The latest in our series of writers revealing their favourite mood-lifting films is an ode to the 1991 comedy in which Steve Martin is a farcically over-protective father

I should hate this film. A possessive father loses the plot at the notion that his 22-year-old daughter – a sophisticated architecture student just back from a semester in Rome – is engaged to a man he hasn’t met. After she tells him the news at dinner, we see her saying it a second time through his eyes, as a seven-year-old. When the groom arrives, dad almost has an aneurysm at him daring to put his hand on her leg, and starts watching America’s Most Wanted every night looking for his face. He goes so cuckoo bananas over the prospect of their wedding that he loses it at the supermarket and briefly ends up in jail. “I was no longer the man in my little girl’s life,” he rues. It is paternalistic nonsense, and it is perfect.

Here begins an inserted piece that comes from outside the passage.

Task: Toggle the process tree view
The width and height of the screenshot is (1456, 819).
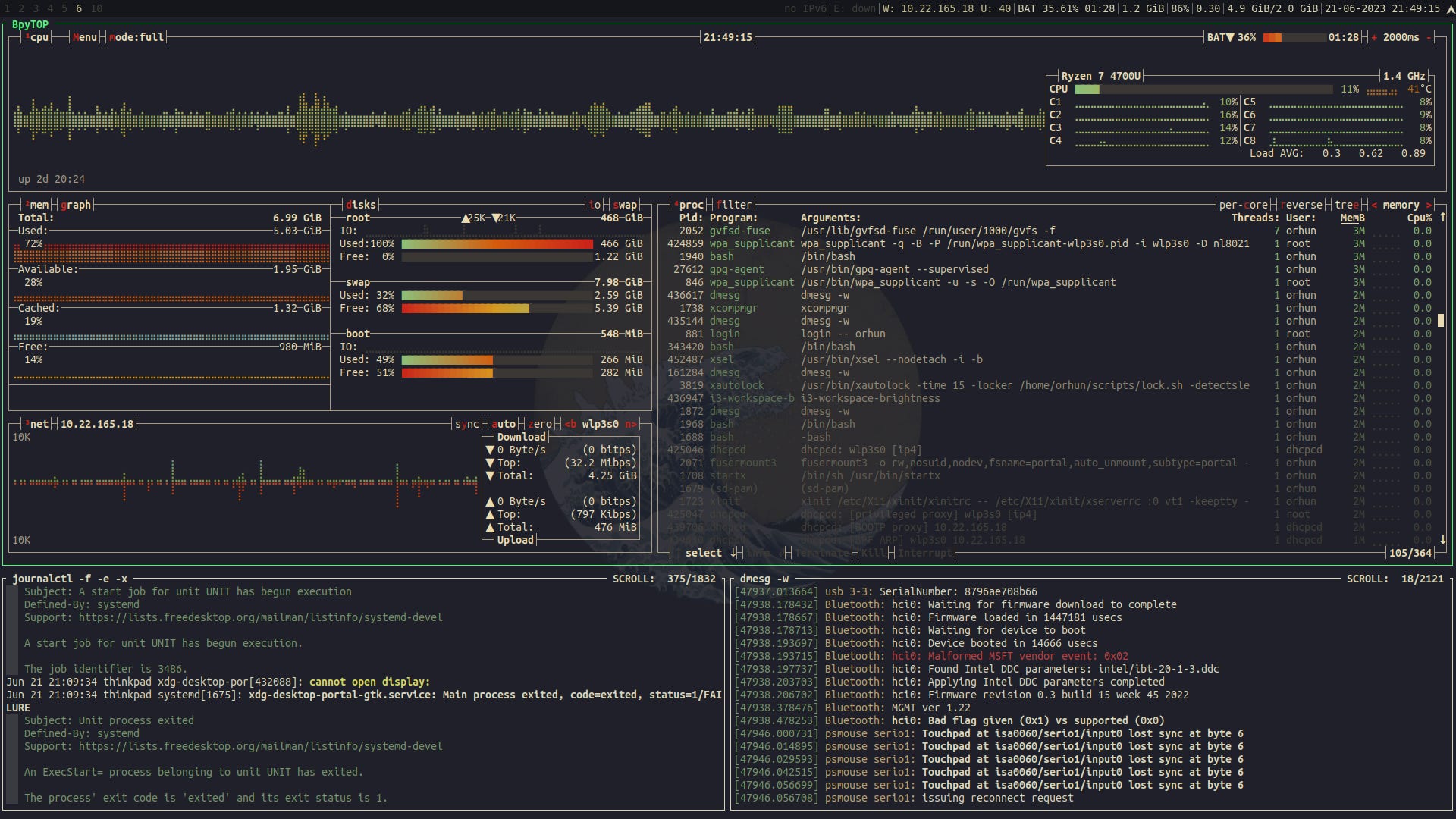Action: click(1347, 205)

I first watched the 1991 remake of Father of the Bride (FOTB) as a kid because it is my dad’s favourite film. As his only daughter I categorically refuse to read into this, though I enjoyed telling my boyfriend when I made him endure my recent rewatch. (Roughly my 975th viewing; his first and, I suspect, only.) It’s the film that made me fall in love with Steve Martin, our paranoid FOTB George Banks, and Diane Keaton, optimistic MOTB Nina, whom I came to regard as my cinematic parents, a comfort whenever I see them on screen.